If the Home Office won’t do what the highest courts tell it to do, why should anybody else? By picking and choosing the laws they are willing to care about, they are playing with fire.

The Home Office thinks it is playing a long game, hoping that courts will adjust their views over time, and that we will all get used to privacy being an increasingly theoretical idea. The truth is that privacy becomes a more necessary principle everyday, in the surveillance economy. We are all in need of greater privacy, so will find ourselves valuing it more.

Nevertheless, the Home Office were always going to find it hardest to concede changes to data retention. We had the right to expect something, even as window dressing, so making no changes at all is pretty audacious. But not in a good way.

ORG, Liberty, BBW, Privacy International and English PEN met Home Office officials today, at precisely the point that the draft changes were released. Which perhaps did not aid matters, as it can only be interpreted as a ploy to keep us away from journalists and kill the story.

The Home Office’s staff that were there did make a very good point about communications data, they said that without communications data, they would have to rely on more intrusive surveillance techniques.

Quite so, and exactly right. All the NGOs present at the meeting were entirely ready to see suspects placed under targeted surveillance measures, rather than having the population at large kept under tabs through retained communications data.

The world has trade offs, and we would suggest that this is a good one.

One final point that the Home Office decided to ignore was the need to notify people whose data has been accessed. The Home Office claimed that this is done in limited circumstances, so no change is needed.

This is another missed opportunity to improve police performance. Notification has the potential to reduce police abuse, and help people spot rotten apples, as the victim will find out when someone is pursuing a campaign of harassment against them or their community. Independent authorisation will help of course, but may not always spot the abuse that an individual will understand to be unfair

Safeguards are suggested for a reason. They are not simply a nicety to satisfy civil liberties campaigners: they are needed to avoid abuse and thereby make the police a better, more trusted, less corruptible, and more effective organisation.

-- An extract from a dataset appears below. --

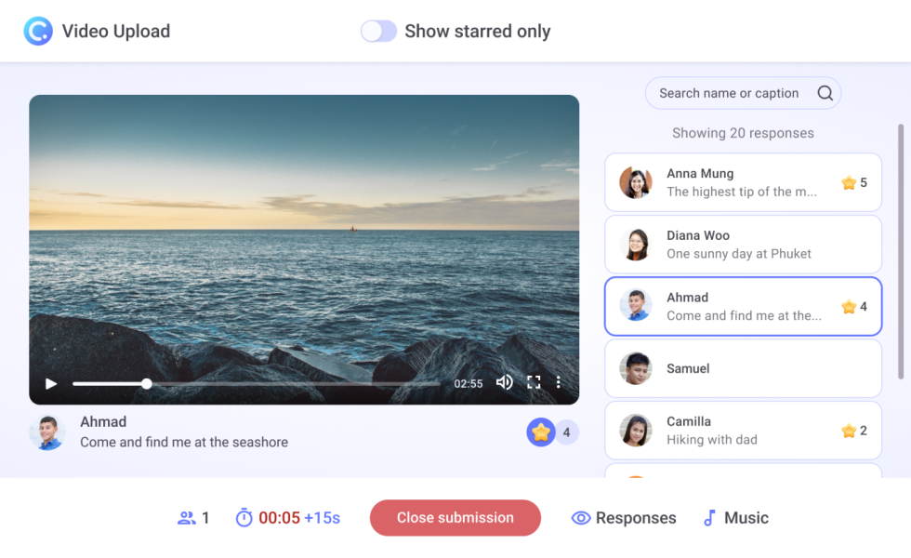Play the video
911x558 pixels.
coord(51,383)
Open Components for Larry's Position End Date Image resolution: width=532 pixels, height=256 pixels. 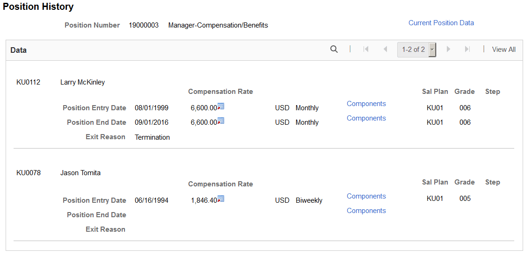click(x=366, y=118)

There was one final surprise. The Code of Practice covers the operation of the “Request Filter”. Yet again we are told that this police search engine is a privacy safeguard. We will now run through the code in fine detail to see if any such safeguards are there. On a first glance, there are not.

If the Home Office genuinely believe the Request Filter is a benign tool, they must rewrite this section to make abundantly clear that it is not a mini version of X-Keyscore (the NSA / GCHQ’S tool to trawl their databases of people linked to their email and web visits) and does not operate as a facility to link and search the vast quantities of retained and collected communications data.